Task brief:
Set down exactly the lines running from the one with "Screen dimensions: 865x430" to the last line of the listing below, both included, and skip every picture.

Stored data:
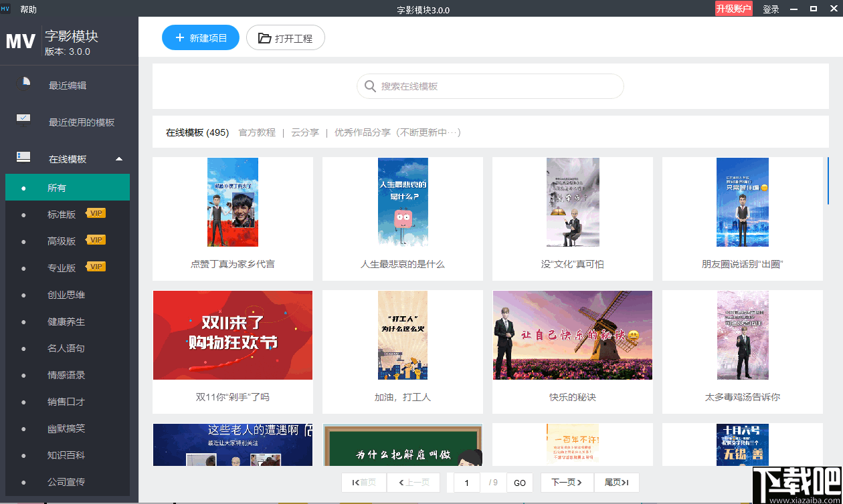Click the VIP badge next to 专业版

tap(95, 267)
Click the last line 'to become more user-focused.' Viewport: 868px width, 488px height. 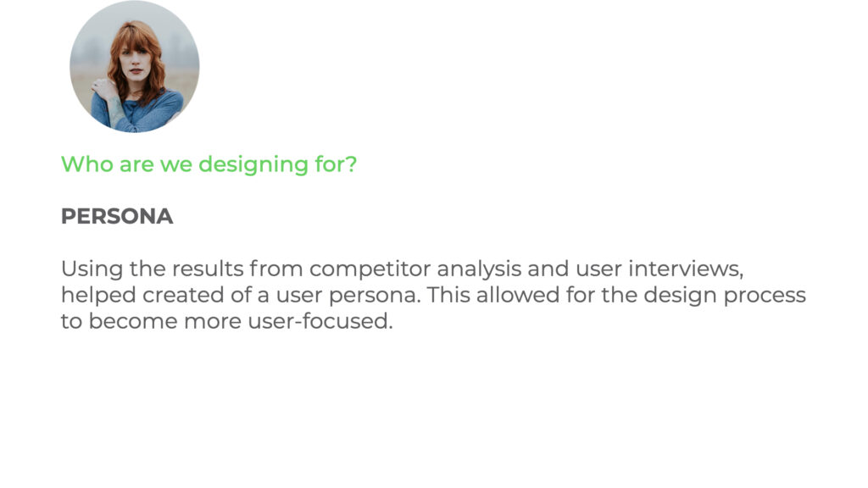(227, 321)
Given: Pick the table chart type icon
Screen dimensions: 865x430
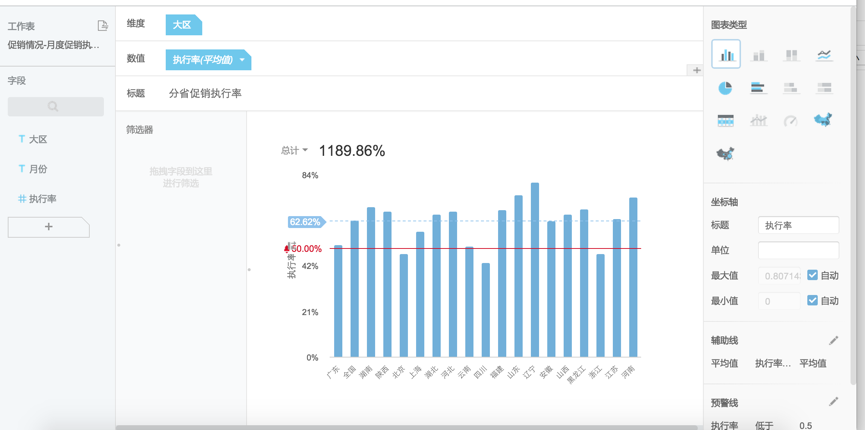Looking at the screenshot, I should [726, 121].
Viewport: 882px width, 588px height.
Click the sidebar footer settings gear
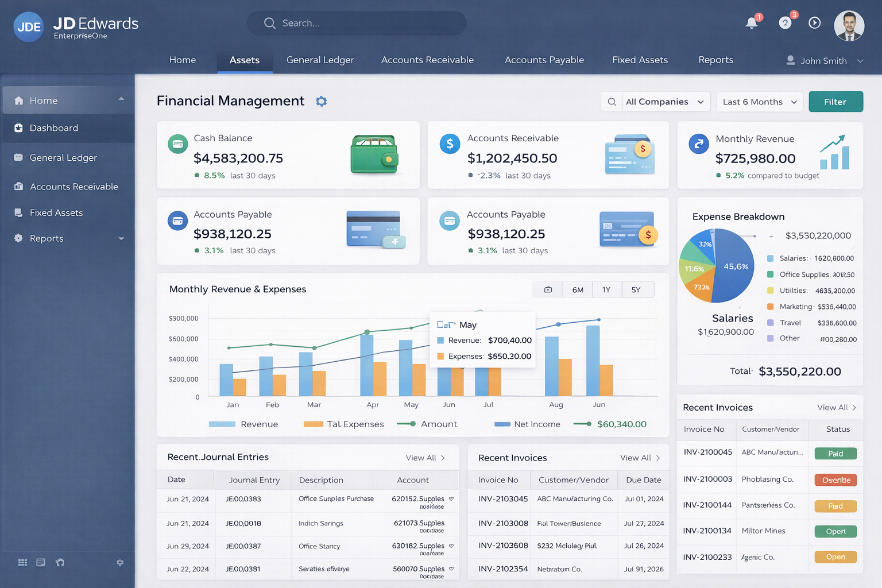coord(120,563)
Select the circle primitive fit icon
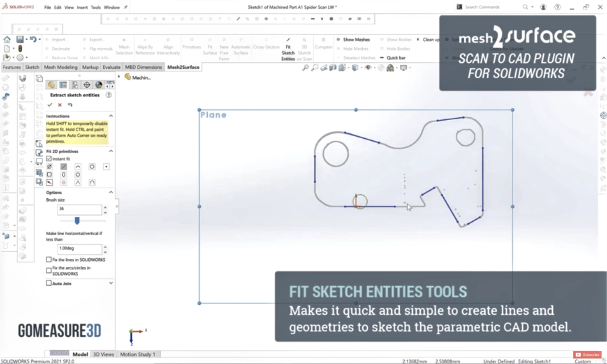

Solution for this problem:
Screen dimensions: 865x430
Looking at the screenshot, I should [726, 121].
Viewport: 882px width, 588px height.
Click the sidebar footer settings gear
coord(120,563)
Select the circle primitive fit icon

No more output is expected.